Les implantations informelles sont particulièrement vulnérables aux événements météorologiques extrêmes : les habitations de fortune sont souvent bâties dans des lieux géographiques instables, comme les berges des fleuves, où les inondations peuvent entraîner la destruction des habitations, la contamination de l’eau, des blessures ou des décès. Leurs habitants ont généralement une faible capacité d’adaptation à de tels événements en raison de leur niveau de pauvreté important et du manque d’infrastructures permettant de réduire le risque.

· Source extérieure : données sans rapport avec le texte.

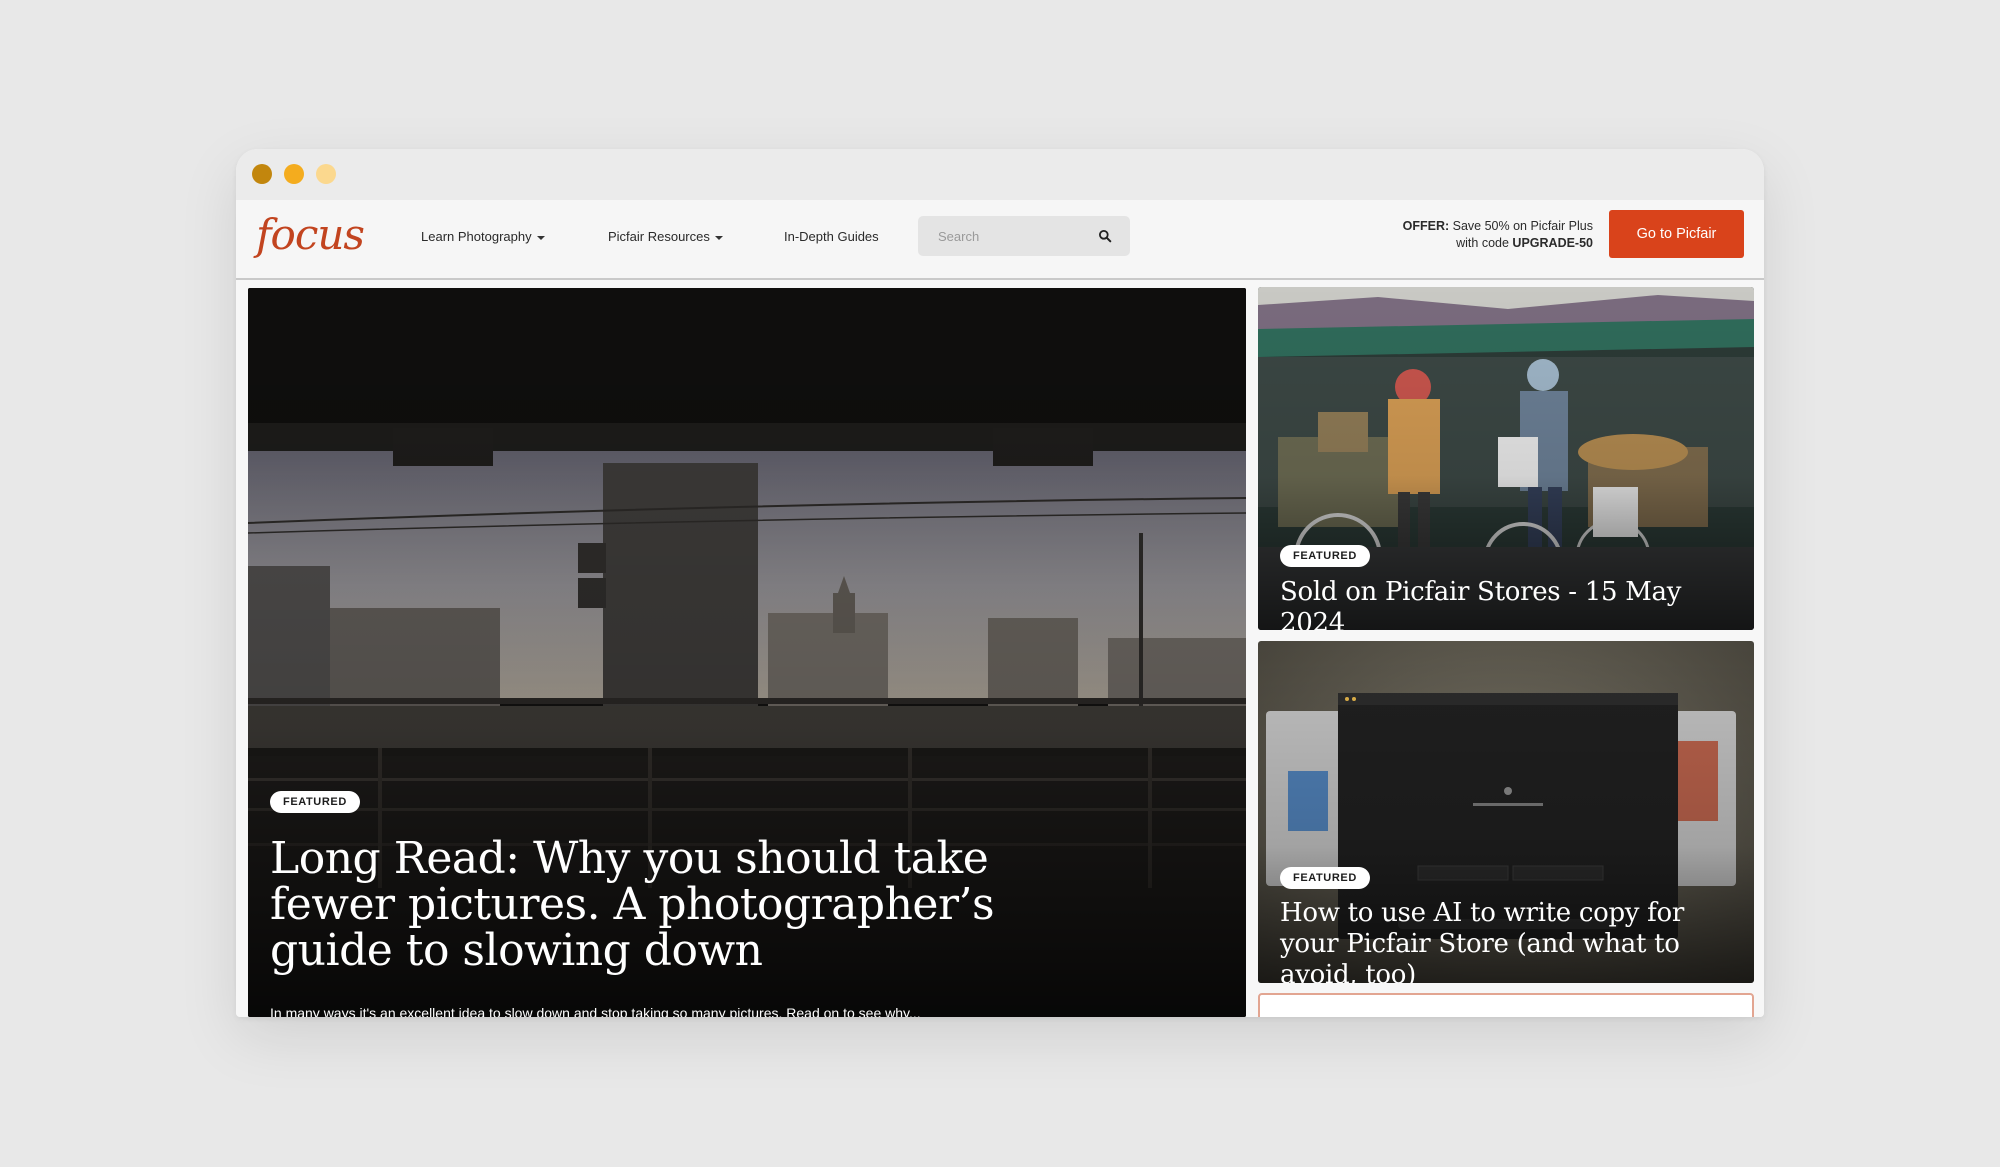  What do you see at coordinates (310, 234) in the screenshot?
I see `site-logo: focus` at bounding box center [310, 234].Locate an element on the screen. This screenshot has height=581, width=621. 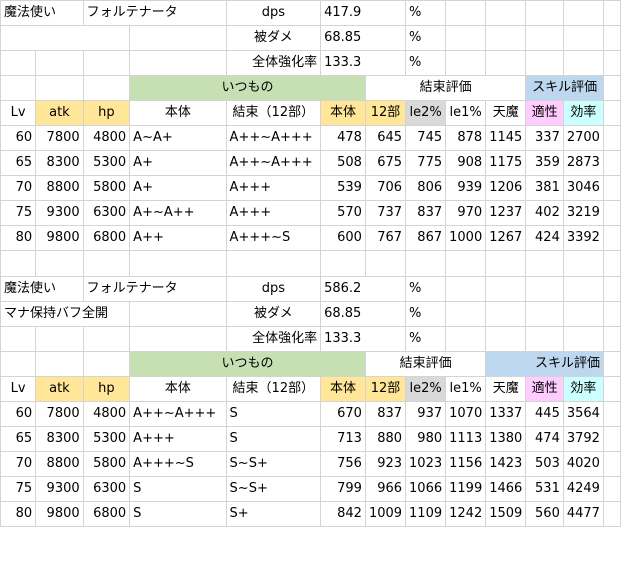
buff-label-cell: 全体強化率 is located at coordinates (274, 63).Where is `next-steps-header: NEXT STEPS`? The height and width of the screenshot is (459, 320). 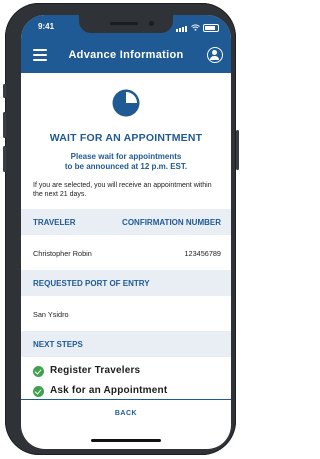 next-steps-header: NEXT STEPS is located at coordinates (126, 344).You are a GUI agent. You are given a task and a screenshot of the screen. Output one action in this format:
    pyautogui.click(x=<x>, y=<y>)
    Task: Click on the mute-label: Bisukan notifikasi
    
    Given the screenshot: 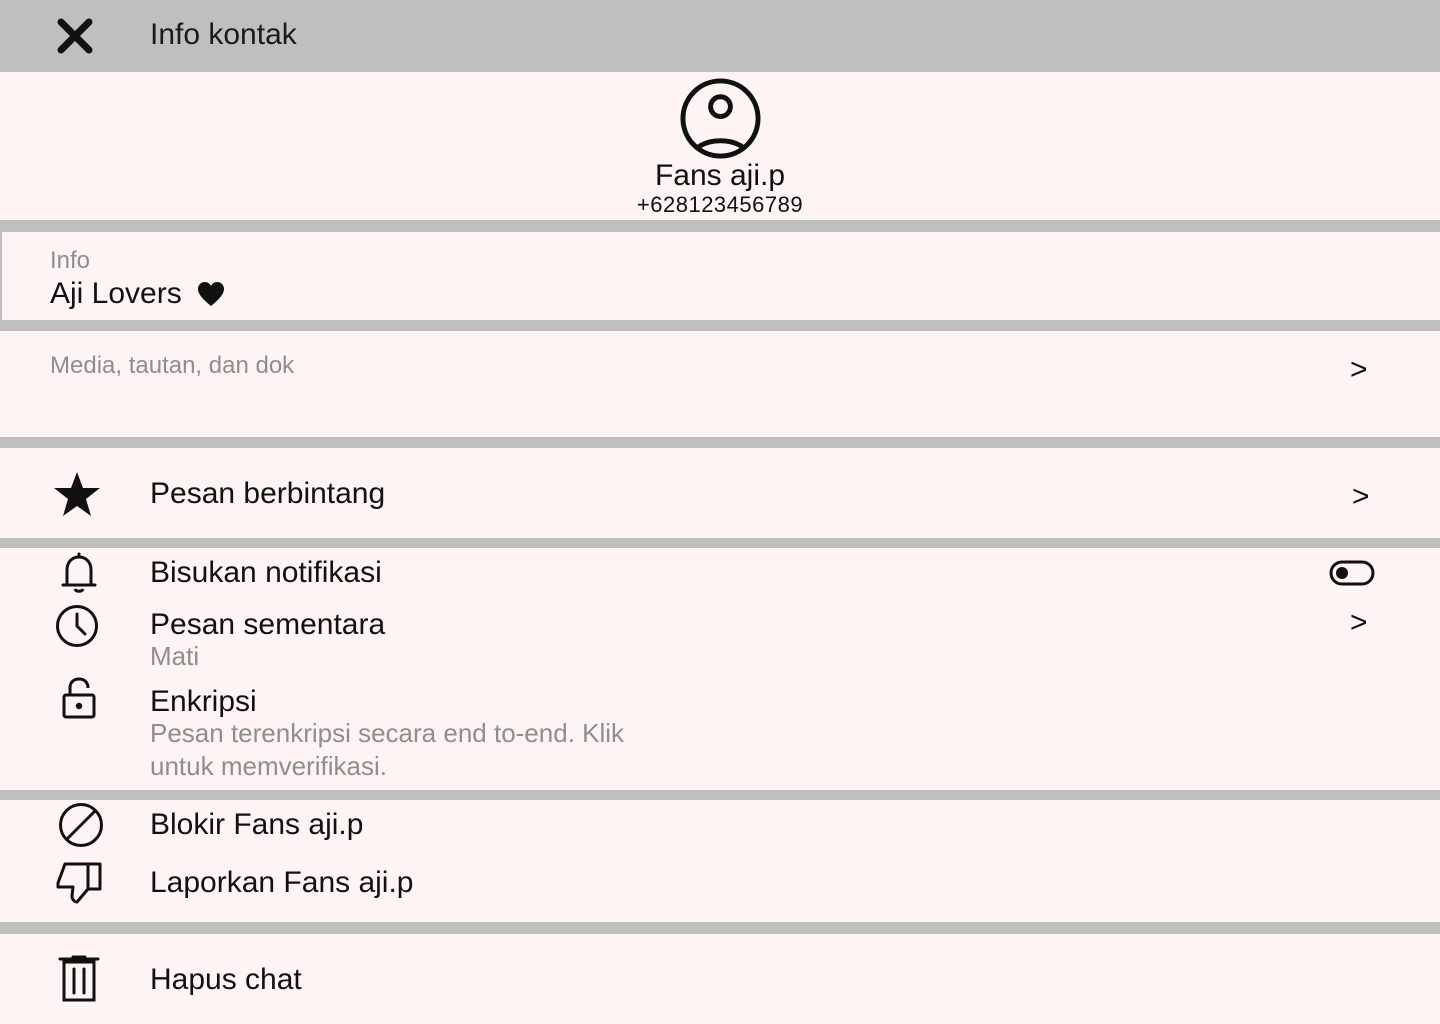 What is the action you would take?
    pyautogui.click(x=266, y=572)
    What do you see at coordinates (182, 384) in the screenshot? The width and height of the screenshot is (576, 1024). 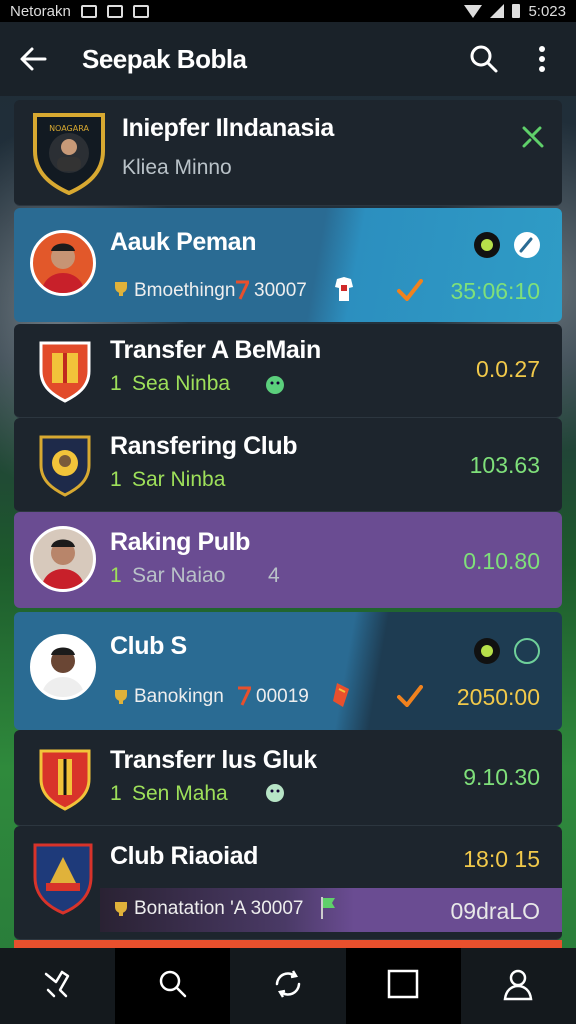 I see `row-subtitle: Sea Ninba` at bounding box center [182, 384].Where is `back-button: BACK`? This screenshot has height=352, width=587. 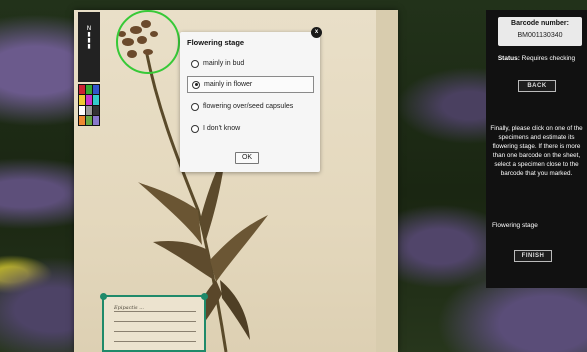 back-button: BACK is located at coordinates (537, 86).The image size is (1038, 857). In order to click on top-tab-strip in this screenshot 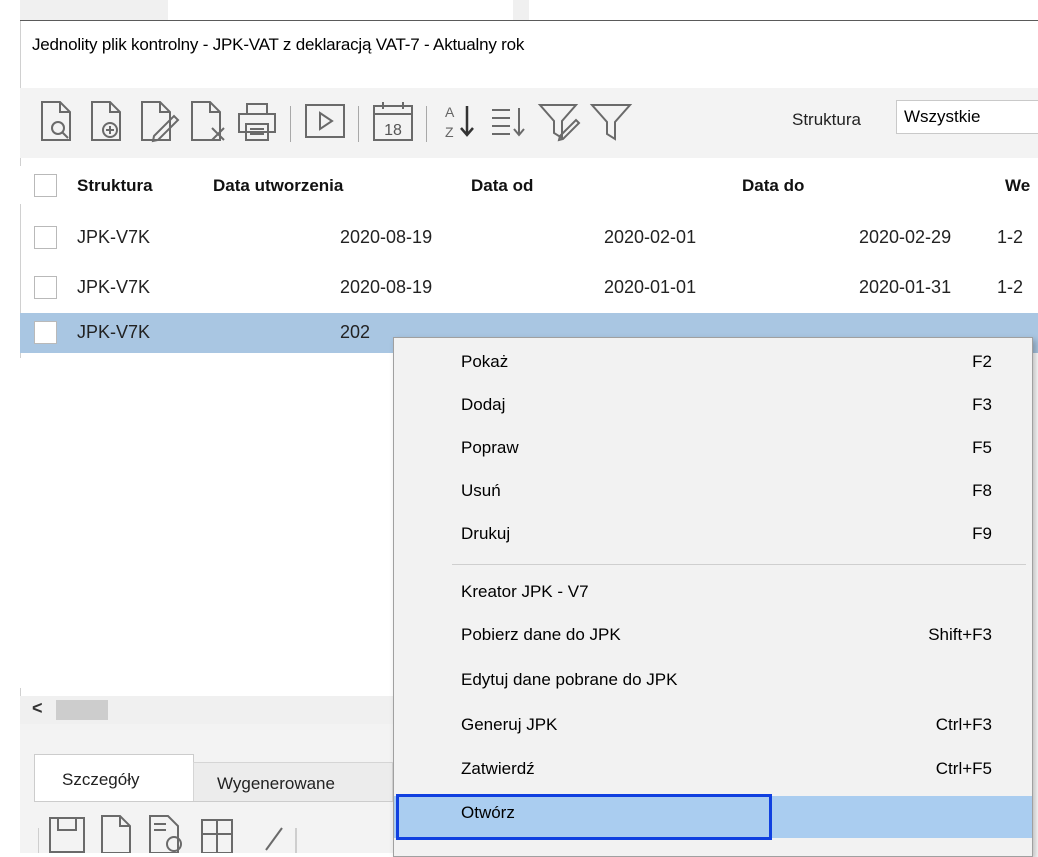, I will do `click(519, 10)`.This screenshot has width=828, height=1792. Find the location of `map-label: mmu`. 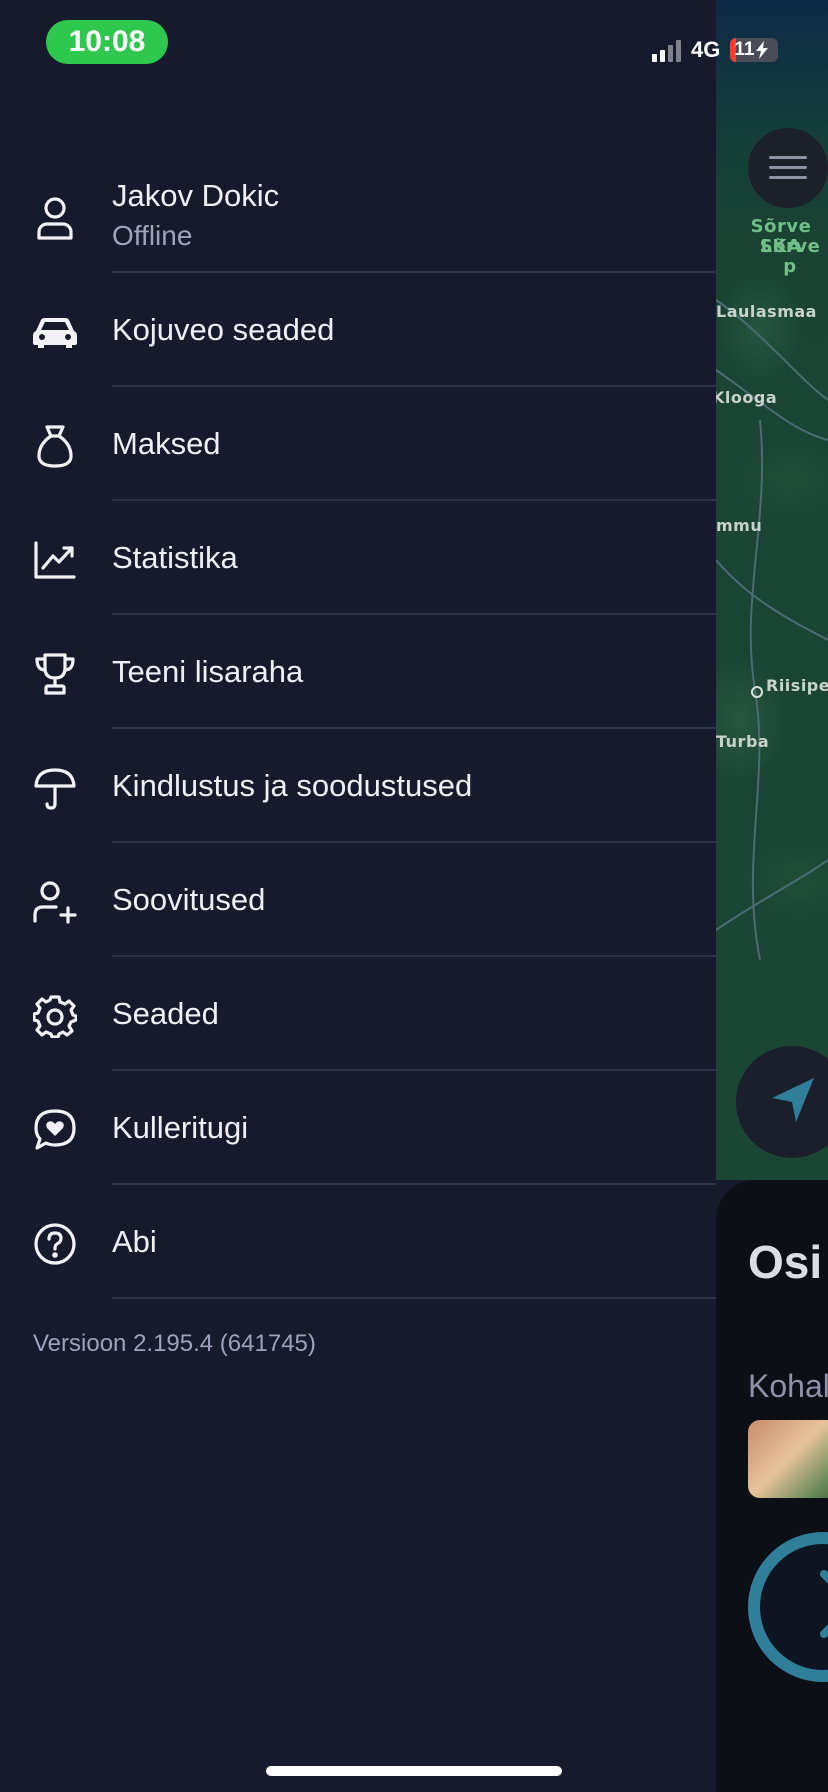

map-label: mmu is located at coordinates (740, 526). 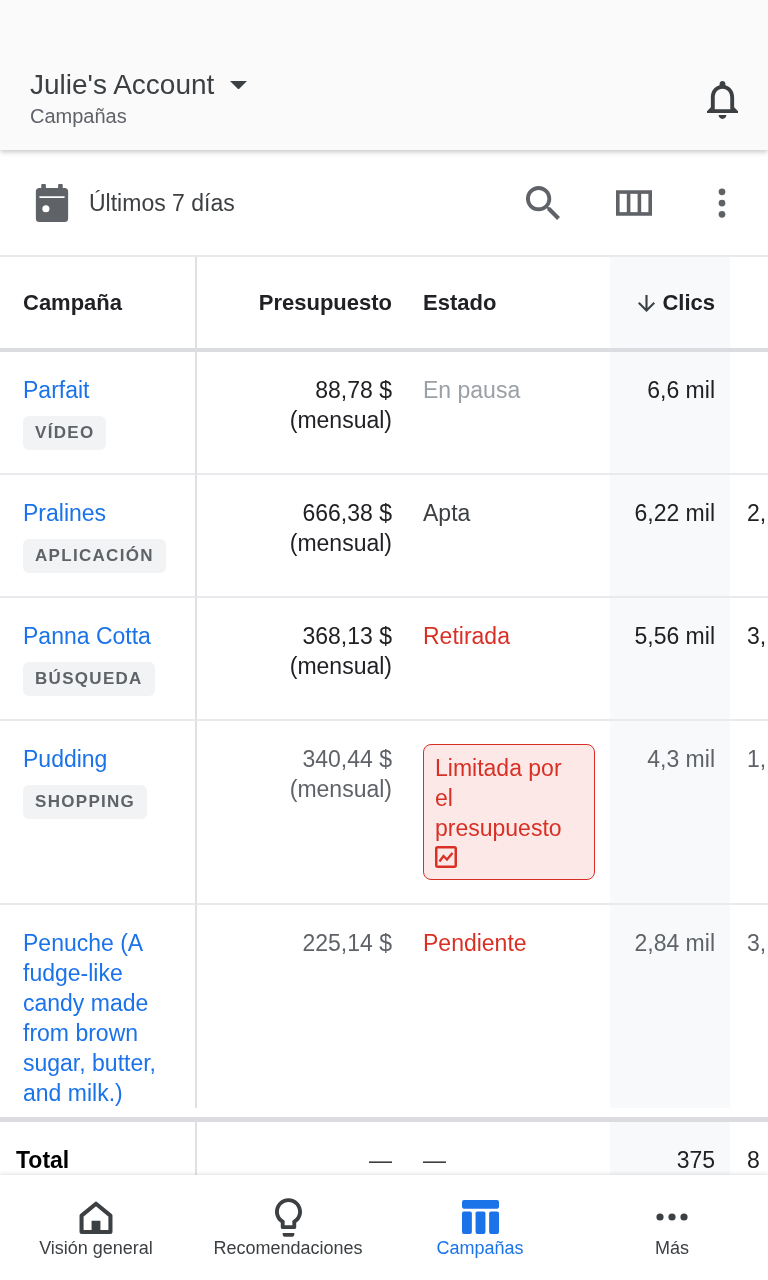 I want to click on nav-tab: Recomendaciones, so click(x=288, y=1228).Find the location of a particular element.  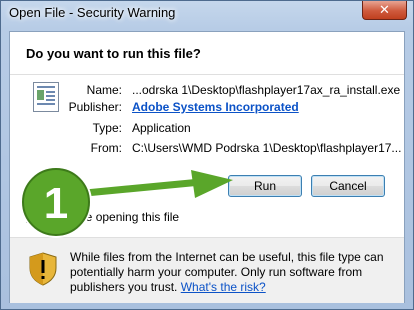

name-label: Name: is located at coordinates (104, 90).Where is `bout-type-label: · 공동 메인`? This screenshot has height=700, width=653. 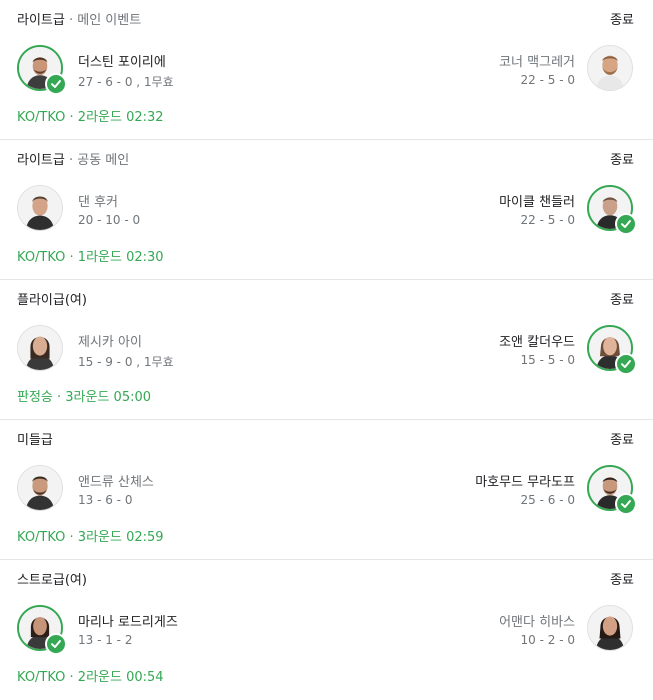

En 2012, de fortes inondations dans le sud du Tchad ont affecté jusqu’à 700 000 personnes, les régions les plus affectées étant Tandjilé, Mayo-Kebbi Est, Mayo-Kebbi Ouest et Sila.
- Écosystèmes
Le changement climatique devrait avoir une influence significative sur l’écologie et sur la distribution des écosystèmes tropicaux, même si l’ampleur, le niveau et l’orientation de ces changements sont incertains. Avec la hausse des températures et l’augmentation de la fréquence et de l’intensité des sécheresses, les zones humides et les réseaux fluviaux risquent de plus en plus de se transformer en d’autres écosystèmes, les plantes étant remplacées par d’autres et les animaux perdant leurs habitats. La hausse des températures et la recrudescence des épisodes de sécheresse pourraient également influencer le renouvellement des systèmes forestiers tout en augmentant le risque d’implantation d’espèces invasives, le tout au détriment des écosystèmes.
- Santé humaine
Le changement climatique menace le secteur de la santé et de l’assainissement en raison de la fréquence accrue des vagues de chaleur, des inondations, des sécheresses et des tempêtes. Les principaux enjeux sanitaires du Tchad sont la morbidité et la mortalité résultant des maladies à vecteur telles que le paludisme, des maladies d’origine hydrique liées à des événements météorologiques extrêmes (inondations, etc.) telles que la diarrhée et le choléra, des maladies respiratoires, de la rougeole et de la méningite.
Le changement climatique peut avoir un impact sur l’approvisionnement en aliments et en eau, renforçant le risque de malnutrition et de faim. Bon nombre de ces problèmes vont aller en s’aggravant avec le changement climatique. Selon l’Organisation mondiale de la Santé (OMS), plus de 2,5 millions de cas de paludisme, dont 8 693 décès, ont été rapportés en 2018. Le changement climatique risque d’avoir un impact sur les périodes de transmission et sur la portée géographique des maladies à transmission vectorielle.
Au Tchad, le risque général de paludisme pourrait diminuer en raison de la hausse des températures, mais certaines régions deviendront probablement plus vulnérables, notamment en raison de la fréquence accrue des inondations. Les hausses des températures et les baisses de l’humidité résultant du changement climatique pourraient entraîner une augmentation significative du nombre de cas de méningite et avancer la date d’apparition saisonnière de la méningite. La partie sud du Tchad fait partie de la « ceinture de la méningite », qui correspond en grande partie à la région du Sahel et qui est le siège de la majorité des épidémies de méningite. L’insécurité alimentaire et la malnutrition sont également des problèmes de santé majeurs : entre juin et août 2020, 1,1 million de personnes devraient souffrir sérieusement d’insécurité alimentaire, avec plus de 460 000 cas de malnutrition aiguë sévère. La hausse des températures entraînera une fréquence accrue des vagues de chaleur au Tchad et donc une recrudescence de la mortalité associée à la chaleur.